Hi. I read your story and wanted to tell you how much it means for us people who have been abused. I was abused one tenth of what you were abused and I can’t function at all. I feel creepy, dirty, undeserving of love, incapable of receiving what I deserve. I went to college and have earned a associate degree in Business and work as a janitor because of the way I feel. I clean dirt because I feel like dirt. After reading your story I felt something stir deep inside. I can’t change how I feel and looked for help. I live near Eagle River, Wisconsin and found a psychologist to meet with twice a week. I told him of your book and he will read it before my next session. I told him it was through you I realized I can overcome my being raped twice by my father. The difference between us I am a twenty four year old male. Haven’t had a serious relationship, am torn whether I am gay or not because I am afraid of relationships period. Besides my being raped I consider myself a virgin. My question is, I will respect you if your don’t wish to answer, is: When you found yourself in a relationship leaning toward commitment, marriage and love did you share that you were a victim of rape or claim to be a virgin? I never knew a boy could be raped. I guess rape is rape. Is it wrong for me to not share with the woman I become active with? Does being raped at 12 and 13 make me gay? Did you share before marriage? Many questions I have for my therapist. I apologize. Not intended to hurt you. Thinking out loud. Need to know how to move forward. I would like to know what to do. I know you are not a therapist but I need your answer because of your experience. No therapist can identify with us.

Thank you.

Cable

Dear Cable,

I hear you. I’m sorry for all that you have endured. I can empathize with what you feel. But each day is a new day, a fresh start, and you have the ability to leave your past behind you, just as I have. Of course, that’s easier said than done, but it’s possible. Feeling creepy, dirty and undeserving can paralyze you if you are not careful to recognize those feelings, deal with them, and let them go. The dark thoughts you have come from your past. It’s important to seek help with a therapist and work through your feelings of inadequacy. I have been burdened by the same. It’s taken many years for me to overcome those feelings. What an amazing feeling to have that burden lifted. I continue to learn something new about myself each day.

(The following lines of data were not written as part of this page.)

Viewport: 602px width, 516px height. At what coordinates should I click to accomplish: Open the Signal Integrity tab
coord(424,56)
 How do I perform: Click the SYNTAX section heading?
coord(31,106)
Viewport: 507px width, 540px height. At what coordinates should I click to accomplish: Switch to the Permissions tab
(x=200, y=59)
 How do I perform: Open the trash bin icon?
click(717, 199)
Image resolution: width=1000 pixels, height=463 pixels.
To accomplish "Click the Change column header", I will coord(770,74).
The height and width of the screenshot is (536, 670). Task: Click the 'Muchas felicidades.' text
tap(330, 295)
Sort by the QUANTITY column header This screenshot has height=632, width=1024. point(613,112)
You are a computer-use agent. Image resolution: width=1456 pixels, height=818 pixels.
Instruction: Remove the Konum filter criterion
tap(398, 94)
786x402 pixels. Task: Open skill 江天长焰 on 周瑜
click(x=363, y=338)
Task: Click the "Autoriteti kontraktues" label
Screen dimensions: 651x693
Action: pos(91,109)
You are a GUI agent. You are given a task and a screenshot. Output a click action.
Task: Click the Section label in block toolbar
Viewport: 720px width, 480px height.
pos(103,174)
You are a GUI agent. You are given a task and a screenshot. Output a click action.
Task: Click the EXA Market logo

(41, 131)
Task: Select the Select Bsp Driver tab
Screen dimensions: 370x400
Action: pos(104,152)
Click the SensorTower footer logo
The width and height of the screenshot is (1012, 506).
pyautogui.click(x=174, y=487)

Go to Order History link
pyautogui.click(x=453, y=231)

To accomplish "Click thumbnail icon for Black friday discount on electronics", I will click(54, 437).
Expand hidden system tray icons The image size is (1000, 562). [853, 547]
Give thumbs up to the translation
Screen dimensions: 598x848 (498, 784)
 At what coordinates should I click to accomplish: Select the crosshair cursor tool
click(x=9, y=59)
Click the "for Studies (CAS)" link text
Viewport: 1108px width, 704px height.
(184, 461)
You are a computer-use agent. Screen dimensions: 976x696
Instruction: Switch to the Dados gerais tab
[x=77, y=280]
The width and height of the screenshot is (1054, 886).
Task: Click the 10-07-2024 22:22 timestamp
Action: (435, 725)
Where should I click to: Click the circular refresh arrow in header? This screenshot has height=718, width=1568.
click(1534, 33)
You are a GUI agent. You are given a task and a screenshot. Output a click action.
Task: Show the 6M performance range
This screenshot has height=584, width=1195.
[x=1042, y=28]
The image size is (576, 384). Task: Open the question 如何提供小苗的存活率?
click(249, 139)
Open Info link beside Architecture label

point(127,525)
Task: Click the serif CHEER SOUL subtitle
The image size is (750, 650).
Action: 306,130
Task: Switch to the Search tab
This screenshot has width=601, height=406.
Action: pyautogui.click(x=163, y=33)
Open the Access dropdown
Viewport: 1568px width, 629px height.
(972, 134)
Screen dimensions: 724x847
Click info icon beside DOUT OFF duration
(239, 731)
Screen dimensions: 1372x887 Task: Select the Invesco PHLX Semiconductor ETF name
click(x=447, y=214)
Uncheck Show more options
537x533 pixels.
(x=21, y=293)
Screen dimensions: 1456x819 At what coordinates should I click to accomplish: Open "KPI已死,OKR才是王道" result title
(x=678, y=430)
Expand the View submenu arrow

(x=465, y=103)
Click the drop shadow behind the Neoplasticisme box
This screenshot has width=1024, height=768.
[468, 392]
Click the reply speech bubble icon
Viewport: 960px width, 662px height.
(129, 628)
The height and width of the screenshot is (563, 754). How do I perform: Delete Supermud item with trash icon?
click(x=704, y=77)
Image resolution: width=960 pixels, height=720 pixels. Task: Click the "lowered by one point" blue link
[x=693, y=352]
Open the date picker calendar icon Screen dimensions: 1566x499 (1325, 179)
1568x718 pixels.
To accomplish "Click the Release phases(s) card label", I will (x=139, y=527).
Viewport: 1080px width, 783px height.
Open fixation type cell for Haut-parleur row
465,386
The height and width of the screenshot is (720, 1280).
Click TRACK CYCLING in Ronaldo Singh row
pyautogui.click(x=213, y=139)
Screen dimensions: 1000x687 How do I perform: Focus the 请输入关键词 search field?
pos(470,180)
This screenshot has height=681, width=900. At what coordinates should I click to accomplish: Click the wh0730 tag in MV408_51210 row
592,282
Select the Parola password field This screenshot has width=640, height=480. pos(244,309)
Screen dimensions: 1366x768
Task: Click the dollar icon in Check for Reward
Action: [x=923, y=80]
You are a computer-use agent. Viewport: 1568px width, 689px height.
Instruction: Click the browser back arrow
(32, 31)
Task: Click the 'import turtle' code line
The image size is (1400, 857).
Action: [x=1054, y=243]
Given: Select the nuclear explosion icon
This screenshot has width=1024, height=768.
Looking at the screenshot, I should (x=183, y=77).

Regarding your many thought provoking questions, I will try to answer to the best of my ability. First, no, I did not share that I was a victim of sexual abuse during my relationships, including that with my husband, until years into our marriage. It was never my intention to deceive my dates and relationships by not sharing; I simply had compartmentalized that horrific time of my life and never had a reason to share. I don’t believe anyone needs to share past pain when entering a relationship. I don’t believe that’s being dishonest. I believe there is a time and place for everything, and at the beginning of a relationship is never the right time.  A relationship needs time to strengthen before it can withstand a blow like that.

I was fortunate that my alters kept all my memories separated and stored until I was able to deal with them. That time came six years into my marriage. Of course, I was aware of things within myself that were not comfortable or right. I just couldn’t identify them. I believe I was in survivor mode my entire life.

Yes, a boy can be raped. Rape is rape. When a child is raped by an adult who controls them into submission in any form, that is abuse. I’m not a therapist and can’t give advice, but I believe there is nothing that says boys who are raped become homosexual. I would share these thoughts with your therapist. Please know that being a survivor of rape myself, like you, comes with many years of heartbreak while you journey through discovering your true self. I believe you can overcome your fears. It will be difficult but I assure you one day those dark thoughts will step aside and allow you to love yourself, and love another.

Wishing you all my best as you journey to wellness. I have faith in you.